Totaler kriege, la guerra total, el
concepto desarrollado por Erich Ludendorff a partir de los apuntes de Carl von
Clausewitz, supone que en un conflicto cada partido utilizará todos los medios
a su alcance para destruir totalmente la capacidad del otro
para hacer la guerra. La estrategia sugiere que un comandante no puede
aventurarse a una campaña militar de largo alcance sin antes asegurar su propio
territorio: —Éste —escribió Ludendorff, refiriéndose a la cuenca del Rin, el
corazón del reich, donde descansaban sus reservas estratégicas de
acero y de carbón —es la fuente de los recursos humanos y materiales
indispensables para sostener el esfuerzo bélico. Ludendorff nunca se
aventuraría a la conquista de nuevos territorios sin haber asegurado, antes, su
retaguardia.
Rafael Moreno Valle, comandante de un ejército en una
saliente, expuesto en sus flancos al bombardeo político y al mediático, aguantó
su posición tanto como pudo antes de replegarse. Moreno Valle no podía
aventurarse a la conquista del poder total sin asegurar, antes, su retaguardia.
Hace algunos meses contábamos el cuento del Ícaro morenovallista, el político
ambicioso que acumuló un poder desmesurado; contábamos su vuelo estratosférico
más o menos serio directo al Sol, alentado por una cohorte de aduladores y
aconsejado por supuestos expertos y el derretimiento de sus altas cuando en lo más alto de su
vuelo comenzó a perder el control del estado, ocupando otros los espacios que
iba dejando libres. A partir de ahora, tocará contar el
cuento de la construcción del maximato o del minimato, según los acuerdos
políticos se lo permitan.
Moreno Valle ha conseguido nominar a su esposa como
candidata al gobierno de Puebla. Martha Erika Alonso es la mejor carta para
asegurarle a su grupo la continuidad a largo plazo, aunque ¿qué otras opciones
habían? El morenovallismo se ha empeñado tanto en monopolizar los accesos y el
reparto del poder que ha bloqueado el surgimiento de nuevos liderazgos. La venia
del panismo nacional a Alonso despeja el camino para la consolidación del
régimen caciquil por la vía conyugal, para elección de Estado y para el saqueo
transexenal, y, peor, para garantizar la impunidad a su esposo, señalado como
el responsable de un expolio al patrimonio público medible en cifras de doce
dígitos.
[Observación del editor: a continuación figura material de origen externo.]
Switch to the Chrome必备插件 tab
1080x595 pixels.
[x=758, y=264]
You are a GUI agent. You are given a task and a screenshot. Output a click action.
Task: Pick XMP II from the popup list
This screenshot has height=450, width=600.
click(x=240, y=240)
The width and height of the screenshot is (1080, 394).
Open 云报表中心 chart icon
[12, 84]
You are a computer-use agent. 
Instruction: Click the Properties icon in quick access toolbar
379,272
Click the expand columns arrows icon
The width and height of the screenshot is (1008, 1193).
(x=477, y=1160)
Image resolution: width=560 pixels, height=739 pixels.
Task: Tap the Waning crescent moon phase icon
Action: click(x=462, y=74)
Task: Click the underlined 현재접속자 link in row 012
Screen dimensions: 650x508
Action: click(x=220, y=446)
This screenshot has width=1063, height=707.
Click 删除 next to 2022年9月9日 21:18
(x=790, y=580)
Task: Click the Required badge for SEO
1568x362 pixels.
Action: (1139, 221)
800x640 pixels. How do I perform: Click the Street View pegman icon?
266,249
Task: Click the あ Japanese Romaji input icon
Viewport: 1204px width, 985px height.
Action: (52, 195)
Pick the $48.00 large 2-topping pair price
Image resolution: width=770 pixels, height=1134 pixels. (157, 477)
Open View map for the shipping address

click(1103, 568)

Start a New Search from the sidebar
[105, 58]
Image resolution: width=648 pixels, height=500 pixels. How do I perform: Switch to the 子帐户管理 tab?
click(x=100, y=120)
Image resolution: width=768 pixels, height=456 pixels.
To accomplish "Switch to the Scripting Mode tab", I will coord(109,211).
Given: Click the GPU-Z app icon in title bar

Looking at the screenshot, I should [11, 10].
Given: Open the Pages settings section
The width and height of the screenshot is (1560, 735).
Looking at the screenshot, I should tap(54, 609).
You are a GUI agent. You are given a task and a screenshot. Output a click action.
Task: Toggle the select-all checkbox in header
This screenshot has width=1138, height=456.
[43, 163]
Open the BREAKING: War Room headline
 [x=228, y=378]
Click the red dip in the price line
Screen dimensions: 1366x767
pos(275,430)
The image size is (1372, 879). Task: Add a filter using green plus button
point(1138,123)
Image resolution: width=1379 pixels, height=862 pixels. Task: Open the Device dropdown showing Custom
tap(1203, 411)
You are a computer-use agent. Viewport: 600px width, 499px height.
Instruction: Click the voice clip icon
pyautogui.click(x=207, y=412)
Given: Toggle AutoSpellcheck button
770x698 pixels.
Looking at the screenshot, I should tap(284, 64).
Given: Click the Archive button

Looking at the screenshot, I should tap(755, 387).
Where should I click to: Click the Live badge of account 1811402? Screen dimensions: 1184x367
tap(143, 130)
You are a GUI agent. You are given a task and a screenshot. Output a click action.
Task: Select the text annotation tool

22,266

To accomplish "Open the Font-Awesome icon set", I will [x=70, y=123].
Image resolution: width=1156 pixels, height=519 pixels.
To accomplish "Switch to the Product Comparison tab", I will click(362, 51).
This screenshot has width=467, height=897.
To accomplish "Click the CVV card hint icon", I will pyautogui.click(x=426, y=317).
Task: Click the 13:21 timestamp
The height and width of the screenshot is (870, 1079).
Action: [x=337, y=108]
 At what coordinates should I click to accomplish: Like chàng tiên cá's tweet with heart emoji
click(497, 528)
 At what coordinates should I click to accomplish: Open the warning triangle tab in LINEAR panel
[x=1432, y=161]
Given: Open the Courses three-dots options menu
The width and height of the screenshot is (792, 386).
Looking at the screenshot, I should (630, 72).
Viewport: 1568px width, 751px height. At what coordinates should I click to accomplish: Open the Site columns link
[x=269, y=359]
No hay que perder de vista, sin embargo, que la ex primera dama tiene
aspiraciones políticas personales y que la acompañan un capital y un equipo
propios, forjados durante su paso por el DIF estatal, y, acaso, que quizá
arrastre alguno que otro agravio por cobrar. No le pesa el Moreno Valle,
asegura, “pero su apellido es Alonso”. En la primera
familia del estado aplica aquello que decía Henry Temple: que no hay amores ni
odios permanentes, “solo intereses permanentes”.
A Moreno Valle la instauración de la monarquía
camotera le ha costado más de lo que hubiera querido pagar. Ha conseguido
retener el poder por la vía conyugal pero a un costo tan alto que tal vez no
pueda ejercerlo a placer, al menos, durante los próximos tres años. No ha
podido imponerse por la fuerza, sino gracias a su habilidad política; ha sabido
ceder: su estructura, que no se restringe a los límites territoriales del
estado, para éste; la candidatura presidencial y el partido, del cual es
comisionado político, para aquel; espacios para unos y para otros. La parte más
visible de las negociaciones es el espacio conseguido por Eduardo Rivera, un
tipo decente al que el (ex)gobernador persiguió política y judicialmente so
pretexto de unas cuentas públicas que hoy están guardadas en el cajón. Menos
visibles son las negociaciones en curso y en fase de forcejeo con José Antonio
Gali, quien no se conformará con trascender políticamente en una senaduría por
la vía filial…
Erich Ludendorff observaba con preocupación el
estancamiento del frente occidental. ¡Un descuido de los suyos y los franceses
y británicos saltarían sobre el Ruhr! El general era prudente: —Nuestro
ejército es fuerte —escribió. —No obstante, pienso que es aconsejable firmar la
paz para que en el futuro podamos encarar una nueva guerra sin correr tantos
riesgos.
Rafael Moreno Valle es un político prudente: ha
firmado la paz a cambio de conservar su plaza.